15 December 2023

Strongbow in South Africa: How to value a license

South Africa | When Heineken divested the Strongbow licence in perpetuity at the behest of the regulators, no financial details were disclosed. This has not stopped pundits from wondering how much the buyer – Cider House Investments – would have had to fork out for the licence.

Putting a price tag on a business for sale is an art not a science. In this case, matters are made more complicated by the fact that the business for sale is only a licence for a brand, which will be limited to certain markets, rather than full control. Usually, a value is established on the basis of the brand’s recent annual profits times x.

Lots of metrics to consider

However, determining the “x” – the profit multiple - is dependent on several metrics, including: What is the brand’s growth profile? Can it be expected to hike sales for years to come? How is the category itself evolving? Is it still growing or approaching stagnation? Besides, how many competitors are there? Is the category fairly consolidated, or do newcomers stand a chance of disrupting the incumbents’ businesses?

To better gauge the “x”, analysts will also look for precedents. Are there any transactions in the industry for comparison?

Any deals to go by?

To start with the latter: There are few precedents. Only two come to mind: One is the sale of the Modelo licence to Constellation Brands for the US market in 2013, which had been forced by the US regulators onto AB-InBev and Grupo Modelo. The multiple was some 9 times profits. However, Constellation was awarded a brewery in Mexico too.

The other transaction dates back even further. In 2006, the Australian Foster’s Group sold the European licence to the Foster’s brand to UK brewer Scottish & Newcastle. The profit multiple was 3.5, as this was a fire sale. Foster’s foray into wine had proven costly and the group was in desperate need of cash. On top of that, S&N had held the Foster’s licence for years and was the only logical buyer.

However, the most relevant comparable transaction multiple is Heineken’s own acquisition of drinks group Distell in 2021. The reported multiple of that transaction was 3.

The theory

It is true that the Strongbow brand has performed spectacularly well in South Africa. It had only been introduced in 2016 and had managed to reach annual sales of more than 700,000 hl before the pandemic. Covid seems to have dented sales for a few years. But Strongbow has since returned to growth and is expected to hit sales in excess of 700,000 hl in 2023.

Drawing upon these comparisons, the Strongbow licence could have been valued at between 3 and 9 times profits. Based on Strongbow’s disclosed 2021 profit of USD 11 million (according to the Distell prospectus), the transaction value of the licence would have ranged between USD 30 million and USD 100 million.

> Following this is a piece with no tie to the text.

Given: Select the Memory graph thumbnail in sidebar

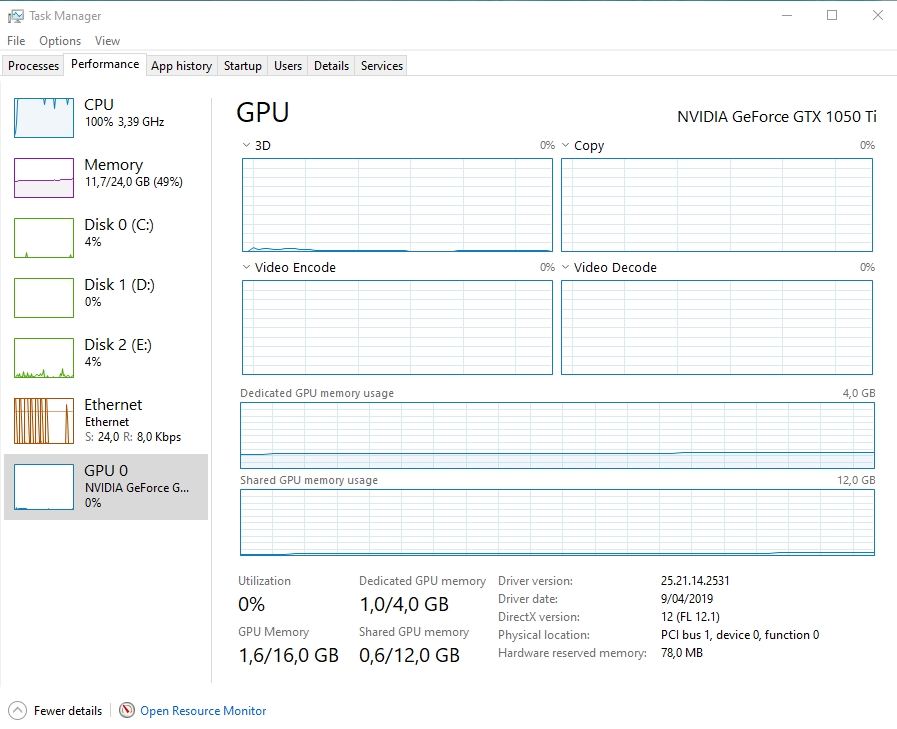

That’s the theory. Alas, it ignores the buyer’s bargaining skills (potentially superb), and Heineken’s willingness to award the licence to one particular buyer with credentials of “historically disadvantaged persons, HDPs” (potentially high).

Reality steps in

This is to say that the transaction multiple could have been lower than 3. After all, Heineken was motivated to buy a better market position through the takeover of Distell’s Savanna and Hunter’s ciders. In effect, it volunteered to give up the licence to its own brand, Strongbow, rather than the licence to either Savanna or Hunter’s. It should not be ruled out that the South African government chipped in some subsidies and granted tax concessions to sweeten the deal for Heineken and the HDP buyer Cider House.

Still, the buyer will need to build a production plant for Strongbow in South Africa with an estimated annual capacity of some 1.5 million hl. Even if most of the equipment is sourced from India and China, the cost will be between USD 40 million and USD 50 million, observers say.

Investment horizon

By rule of thumb, investors in South Africa hope to recoup their initial outlay after five years. The general situation is far from rosy: unemployment has shot up to 50 percent, corruption and crime are rife. Not enough, the frequent power outages represent an additional nuisance and cost for businesses.

All this suggests that if the buyer’s investment horizon and cost for the brewery are factored in, the Strongbow licence cannot have fetched more than USD 20 million, analysts say. But under the circumstances, Heineken should consider itself lucky that it has managed to fulfil the regulators’ conditions completely.